Pilates Proworks563 Commercial St., Financial District | 415.795.1893
Oscar Sanin began his pilates practice as a way to heal his body from injuries sustained from a serious accident. In 2010, he founded Pilates Proworks along with his wife, Taylor Carter. They offer mat and reformer pilates classes, which use Proworks' own custom designed reformer machine, TheFitFormer, for seamless transitions during class sessions. They also have a handful of classes that mix pilates with other workout traditions and routines. Their matBox class combines mat pilates with kickboxing and yoga; another class combines pilates with barre. Proworks also has pre-natal and mommy-and-me classes, as well as a second location in the Marina.
the COMPANY386 Moraga Ave., Main Post | 415.683.6832
Dance meets barre meets cardio at the COMPANY, which offers four weekly classes (Tuesday, Thursday, Friday, Sunday). Their barre-focused class is 45 minutes long and combines elements of low-impact dance with body sculpting exercises, all set to music. COMPANY's other music-driven class is 60 minutes long and a mix of dance and high intensity cardio. Their studio is an awesome, bright, open, airy space in Presidio—but note that Sunday's class is currently held at Sweat Republic.
Point ReyesMarin | 415.464.5100
About an hour and a half north of San Francisco proper, Point Reyes is a popular day trip for great hiking and sea kayaking (there's also good camping here, though campsites can only be reached by foot so it's best to steer clear unless you have some backpacking experience). The park is famous for its historic lighthouse, which also happens to be an excellent place to whale watch and see elephant seals in the summer months. Point Reyes is home to some of the area's best hiking—we like to send first-timers to the Bear Valley Visitor Center, where you can find an education center and plenty of rangers to fill you in on interesting facts and help you get your bearings when it comes to the many hiking trails that leave from that point. History geeks might want to take a detour near the town of Inverness on the way up, where you can explore the beached remains of the SS Point Reyes, which shipwrecked in Tamale Bay more than 100 years ago.

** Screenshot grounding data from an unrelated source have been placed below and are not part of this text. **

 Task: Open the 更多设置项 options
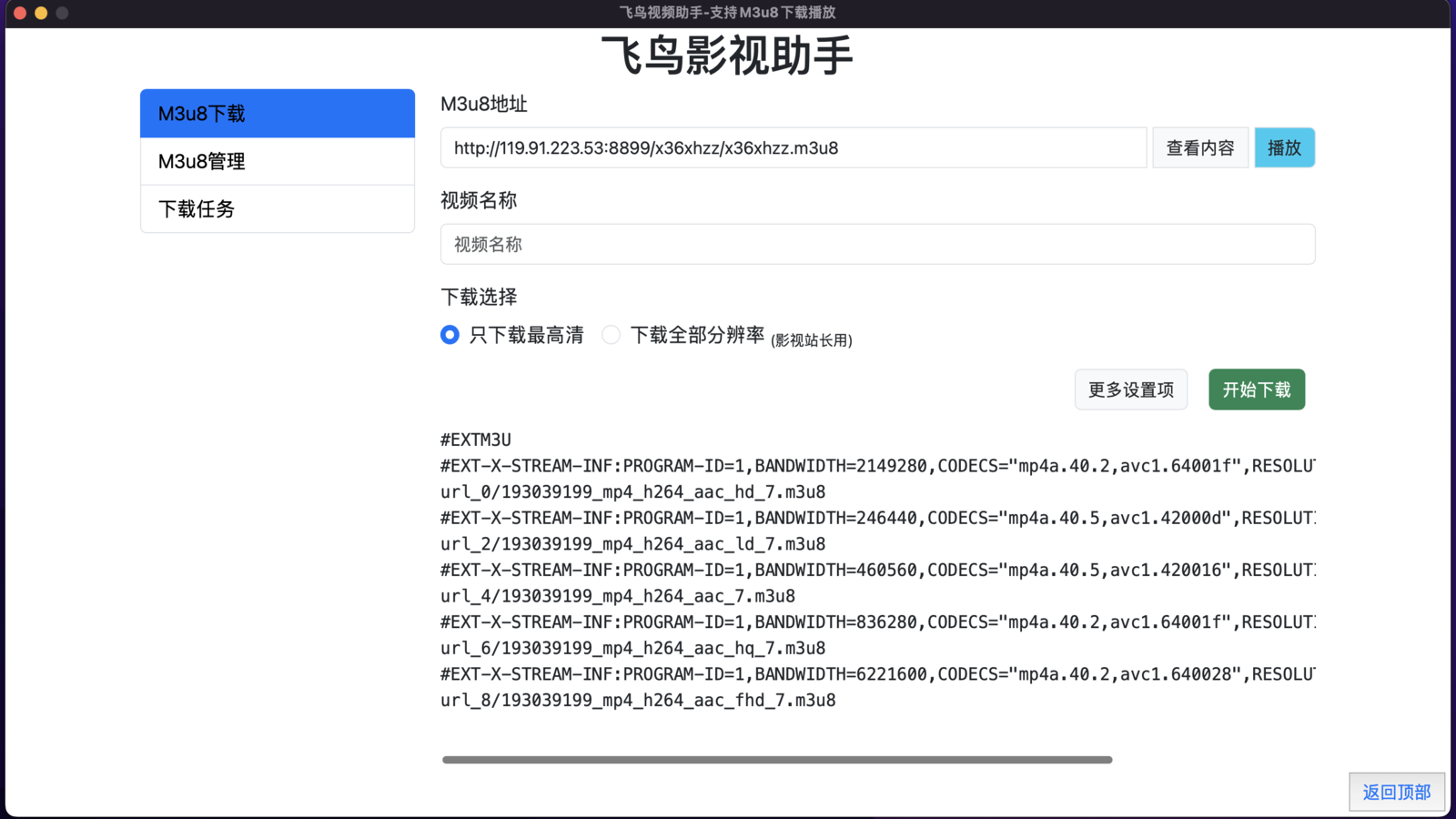point(1130,389)
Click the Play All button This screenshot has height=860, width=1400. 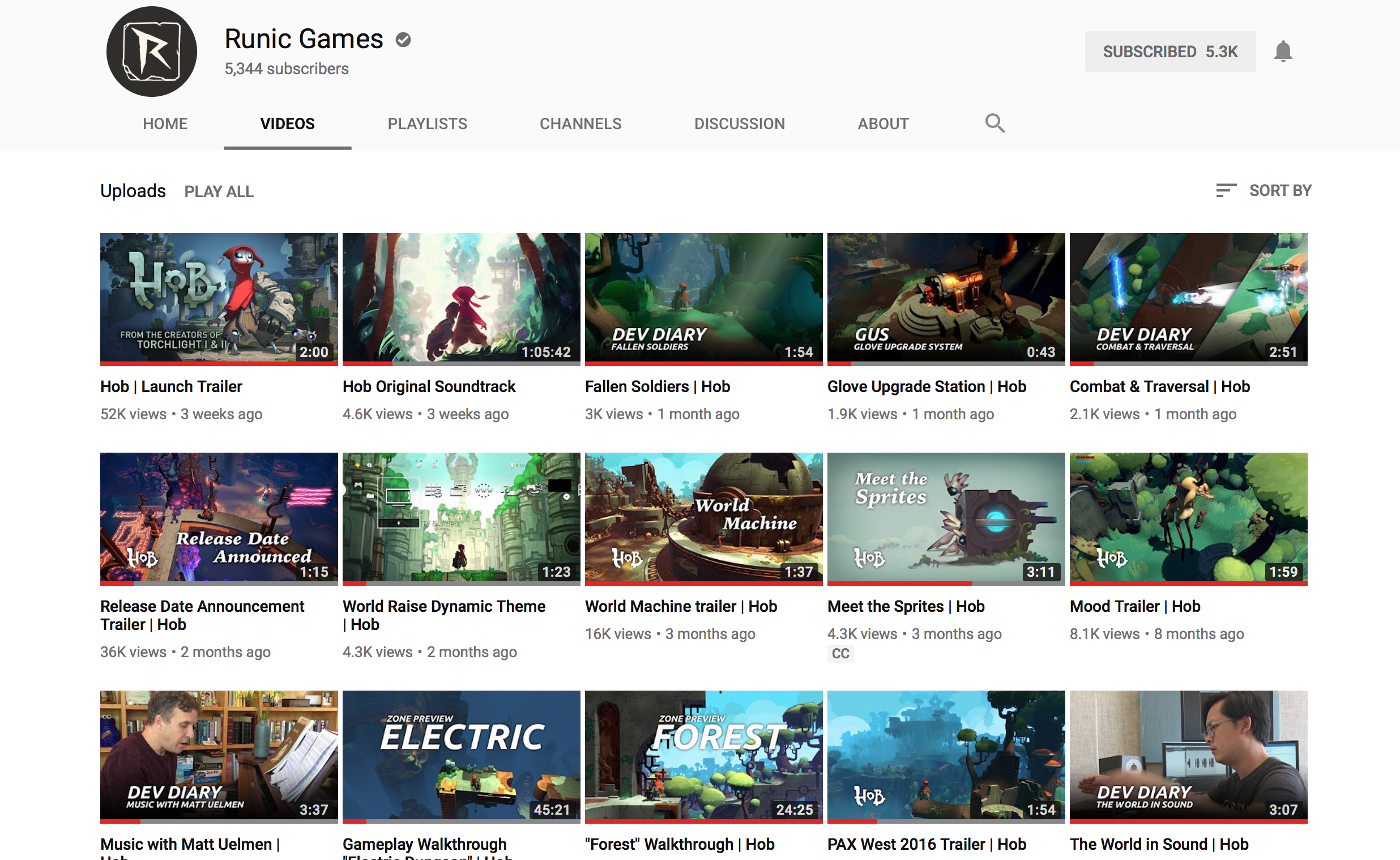point(219,191)
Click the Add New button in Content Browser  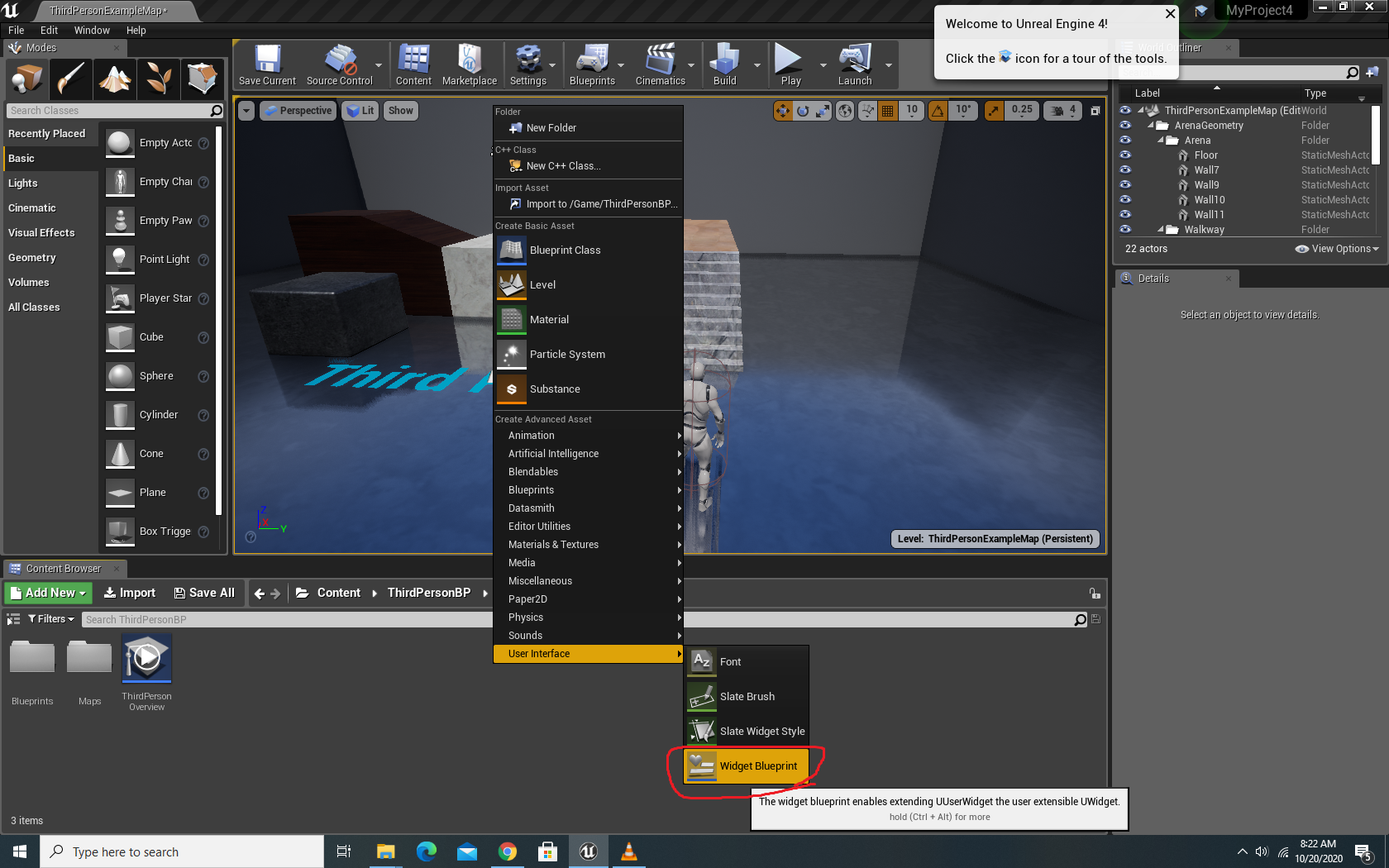47,593
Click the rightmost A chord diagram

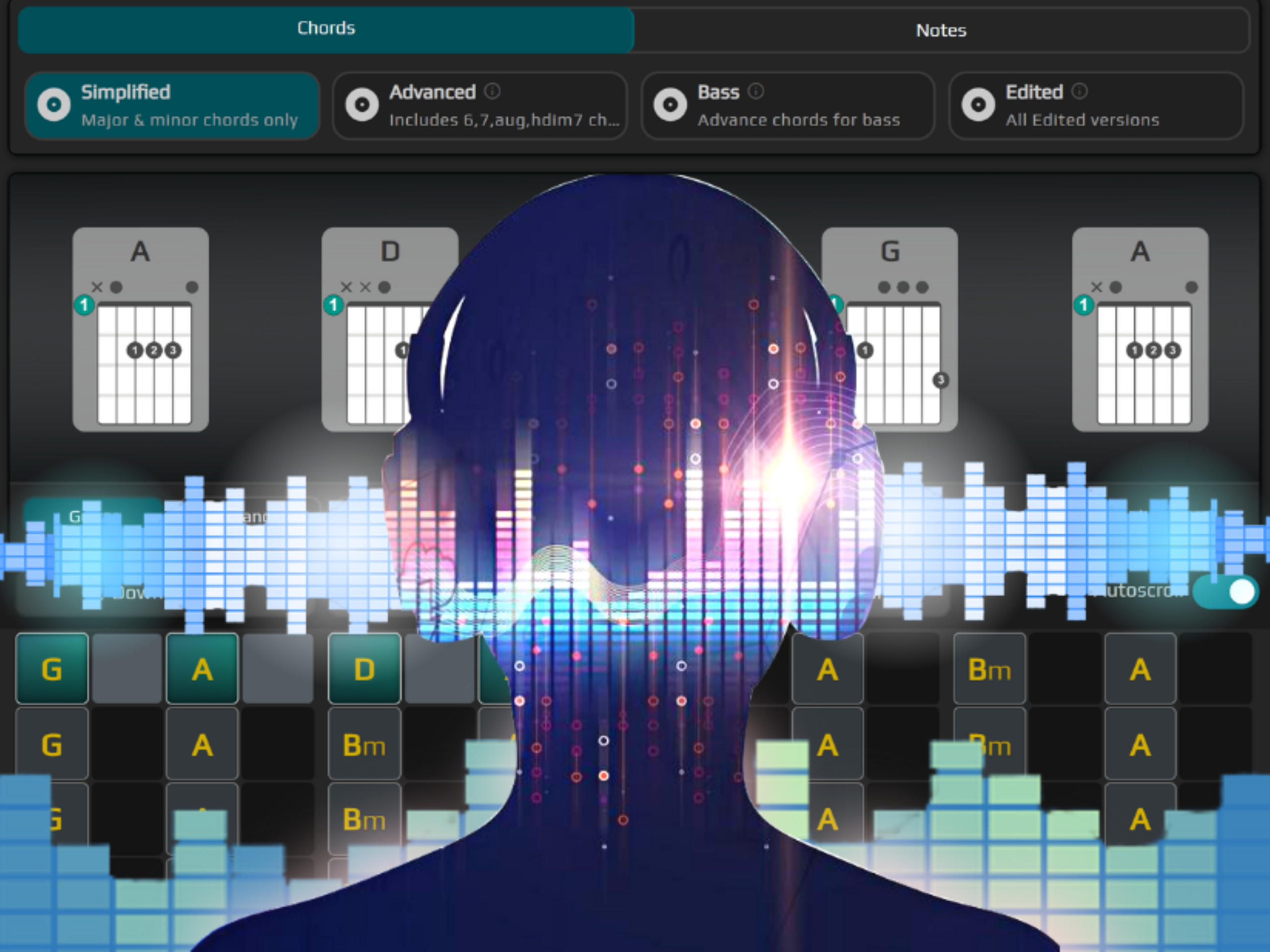[1140, 329]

Remember to bring some cash to cover entrance fees.
BolinasBolinas Lagoon, Bolinas
About a 40-minute drive up Route 1, Bolinas is one of the best longboarding beaches in the area, with a long, relaxed wave that you can ride for ages. The town has a '60s-style hippie vibe—the beach has an old sign announcing naked surfers, though the waters here are way too cold to surf without a wetsuit, no matter what time of year it is. Speaking of, 2 Mile surf shop in town has great rentals and lessons for first-timers.
Pacifica State BeachLinda Mar Beach, Pacifica
The great thing about Linda Mar is that it's the kind of place that's good for beginners and advanced surfers alike—the waves on the South end of the beach are mellow and beginner-friendly, and they increase in size as you move north. The town itself is a short drive south of the city (on the way to Silicon Valley), and the beach is famously home to a Taco Bell with a hilariously good location right on the sand. We like Norcal Surf Shop for rentals and lessons, but no judgment if you just want to relax on the beach with a Crunchwrap Supreme.